Der Suarez ist auch ein reißender Fluss, allerdings ist dieser gewollt und von Raftingfans weltweit geschätzt. Hier kann man das höchste Level ohne extra Ausbildung absolvieren. Die Guides fragen mich, ob ich denn schon mal Rafting gemacht habe. Als ich den Kopf schüttle, schauen sie mich mit großen Augen an. Noch denke ich, dass sie uns nur Angst machen wollen. Während der Trainingsstunde dämmert es mir, dass es wohl doch nicht nur die heitere Bootsfahrt werden wird. Es gibt ein extra Kajak, dass uns retten soll, wenn wir über Bord gehen und zu weit vom Boot wegtreiben. Wir lernen nicht nur richtig zu paddeln und auf Kommandos zu hören, sondern auch wie wir unsere Crewmitglieder wieder aus dem Wasser ziehen. Zu unserer Crew gehören vier Menschen und ein Steuermann, der uns lautstark anschreit, dass wir schneller paddeln sollen. Das ist auch nötig. Die Stromschnellen sind so stark, dass es jede Sekunde Konzentration und Einsatz erfordert. Das Boot läuft mit Wasser voll und die Wellen schlagen mir ins Gesicht. Doch die Devise ist immer weiterpaddeln. Nach einem kleinen Wasserfall schlage ich mit dem Kopf gegen den Helm meines Vordermanns. Ich bin kurz benommen, dann geht es wieder. Die Metapher wir sitzen alle im selben Boot habe ich noch nie stärker am eigenen Laib erlebt.
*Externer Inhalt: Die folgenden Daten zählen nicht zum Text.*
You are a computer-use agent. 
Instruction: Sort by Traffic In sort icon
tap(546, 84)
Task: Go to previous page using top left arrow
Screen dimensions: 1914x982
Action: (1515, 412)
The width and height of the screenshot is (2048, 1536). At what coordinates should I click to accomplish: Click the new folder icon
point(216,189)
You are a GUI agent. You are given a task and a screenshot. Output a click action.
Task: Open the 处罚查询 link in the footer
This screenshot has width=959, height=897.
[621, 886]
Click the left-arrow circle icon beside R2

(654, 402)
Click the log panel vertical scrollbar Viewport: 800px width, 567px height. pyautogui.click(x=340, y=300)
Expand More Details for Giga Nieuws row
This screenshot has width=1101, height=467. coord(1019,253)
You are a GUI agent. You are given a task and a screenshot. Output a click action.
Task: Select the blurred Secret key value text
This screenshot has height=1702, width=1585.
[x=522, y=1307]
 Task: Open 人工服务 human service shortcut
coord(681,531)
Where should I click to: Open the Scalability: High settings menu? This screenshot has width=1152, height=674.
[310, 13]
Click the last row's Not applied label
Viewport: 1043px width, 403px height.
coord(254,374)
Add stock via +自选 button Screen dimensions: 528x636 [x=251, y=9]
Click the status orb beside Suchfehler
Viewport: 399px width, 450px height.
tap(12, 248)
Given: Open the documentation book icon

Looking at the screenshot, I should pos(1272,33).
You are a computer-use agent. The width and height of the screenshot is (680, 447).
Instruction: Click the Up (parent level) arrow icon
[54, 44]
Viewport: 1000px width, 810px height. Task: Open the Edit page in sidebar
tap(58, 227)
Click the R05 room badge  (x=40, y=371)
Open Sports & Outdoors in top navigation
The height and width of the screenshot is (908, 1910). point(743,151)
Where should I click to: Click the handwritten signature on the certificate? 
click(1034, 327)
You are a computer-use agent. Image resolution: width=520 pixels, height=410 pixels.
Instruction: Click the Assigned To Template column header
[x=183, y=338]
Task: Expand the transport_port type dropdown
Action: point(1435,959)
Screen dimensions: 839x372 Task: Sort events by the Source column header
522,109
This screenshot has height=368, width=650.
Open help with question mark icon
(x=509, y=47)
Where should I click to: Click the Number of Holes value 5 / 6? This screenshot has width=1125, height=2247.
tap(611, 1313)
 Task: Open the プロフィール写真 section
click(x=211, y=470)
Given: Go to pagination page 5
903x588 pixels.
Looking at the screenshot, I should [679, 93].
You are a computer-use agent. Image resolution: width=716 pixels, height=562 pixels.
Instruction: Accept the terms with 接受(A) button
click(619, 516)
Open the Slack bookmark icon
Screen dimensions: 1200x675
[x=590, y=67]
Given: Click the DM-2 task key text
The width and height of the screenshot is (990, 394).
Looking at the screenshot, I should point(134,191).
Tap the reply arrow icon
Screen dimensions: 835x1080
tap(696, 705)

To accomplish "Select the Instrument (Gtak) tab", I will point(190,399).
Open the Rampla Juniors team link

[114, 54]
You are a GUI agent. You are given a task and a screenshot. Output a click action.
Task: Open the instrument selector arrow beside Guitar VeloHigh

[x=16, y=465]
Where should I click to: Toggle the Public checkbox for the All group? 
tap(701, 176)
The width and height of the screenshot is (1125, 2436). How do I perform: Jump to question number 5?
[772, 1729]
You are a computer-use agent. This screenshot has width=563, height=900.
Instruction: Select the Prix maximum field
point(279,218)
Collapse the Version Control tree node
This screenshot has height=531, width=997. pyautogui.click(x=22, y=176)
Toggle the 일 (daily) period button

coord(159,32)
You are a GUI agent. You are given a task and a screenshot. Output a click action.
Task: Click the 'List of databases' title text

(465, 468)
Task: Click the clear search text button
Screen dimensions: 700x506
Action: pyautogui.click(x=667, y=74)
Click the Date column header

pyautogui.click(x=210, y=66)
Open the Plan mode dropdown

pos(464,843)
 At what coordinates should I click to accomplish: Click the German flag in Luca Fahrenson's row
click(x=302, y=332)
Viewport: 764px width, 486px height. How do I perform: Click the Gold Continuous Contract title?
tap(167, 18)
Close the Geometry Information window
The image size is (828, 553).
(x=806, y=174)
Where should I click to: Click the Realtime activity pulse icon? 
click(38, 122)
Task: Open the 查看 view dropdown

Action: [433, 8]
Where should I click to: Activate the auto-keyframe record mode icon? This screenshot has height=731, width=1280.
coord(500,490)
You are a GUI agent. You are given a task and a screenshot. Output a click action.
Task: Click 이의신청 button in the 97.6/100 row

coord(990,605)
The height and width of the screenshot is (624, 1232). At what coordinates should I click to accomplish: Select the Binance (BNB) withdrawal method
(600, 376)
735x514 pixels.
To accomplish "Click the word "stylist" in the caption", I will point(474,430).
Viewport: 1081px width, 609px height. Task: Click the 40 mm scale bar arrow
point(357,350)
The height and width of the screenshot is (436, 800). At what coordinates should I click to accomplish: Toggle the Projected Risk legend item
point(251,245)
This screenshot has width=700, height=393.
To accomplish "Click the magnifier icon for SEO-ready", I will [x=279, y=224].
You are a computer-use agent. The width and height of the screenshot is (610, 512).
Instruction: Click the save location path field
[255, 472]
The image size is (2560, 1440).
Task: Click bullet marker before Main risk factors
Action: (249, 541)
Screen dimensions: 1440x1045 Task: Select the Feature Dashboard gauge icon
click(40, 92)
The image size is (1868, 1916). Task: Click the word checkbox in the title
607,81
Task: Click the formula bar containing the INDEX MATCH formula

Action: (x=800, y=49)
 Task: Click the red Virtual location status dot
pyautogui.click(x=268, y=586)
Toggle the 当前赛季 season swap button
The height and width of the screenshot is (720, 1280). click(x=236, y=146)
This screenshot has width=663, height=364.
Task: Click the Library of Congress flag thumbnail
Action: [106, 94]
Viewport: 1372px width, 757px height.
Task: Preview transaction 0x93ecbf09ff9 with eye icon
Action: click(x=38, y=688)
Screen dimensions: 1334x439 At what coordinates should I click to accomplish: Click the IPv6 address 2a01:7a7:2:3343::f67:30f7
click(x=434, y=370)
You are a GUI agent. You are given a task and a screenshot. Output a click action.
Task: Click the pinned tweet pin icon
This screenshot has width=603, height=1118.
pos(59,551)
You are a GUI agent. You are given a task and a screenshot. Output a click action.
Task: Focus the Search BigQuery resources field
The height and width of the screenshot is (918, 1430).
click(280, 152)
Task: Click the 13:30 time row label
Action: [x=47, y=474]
Manchmal sind wir parallelisiert von der Kraft des Wassers, die uns entgegenkommt. Doch je stärker diese ist, desto wacher müssen wir sein. Zum Schluss der Strecke kommt der härteste Teil. Es gibt viele Felsen durch die wir uns mit Kraft navigieren müssen. Die Abfahrt ist so steil, dass wir ein Crewmitglied verlieren. Ich schaue zurück, doch sehe niemanden. Dann taucht ein roter Helm auf und wir paddeln zurück, um ihn wieder ins Boot zu holen. Am Ende haben wir den Fluss mit ein paar Schrammen und blauen Flecken bezwungen. Rafting ist fast so krass wie Leben, nur mit Sturzhelm.

Berauscht vom Adrenalin der letzten Tage setzte ich mich in den Bus nach Bogotá. Die Fahrt geht weiter auf der Achterbahn. Wieder im Fieber der Reise. Bewusst mal schneller und mal langsamer atmen, auch wenn mein Faden nicht den geraden Weg nimmt. Wie immer begleiten mich die Rechts- und Linkskurven, das Hoch und Runter. Doch ohne, fehlte das Kribbeln im Bauch.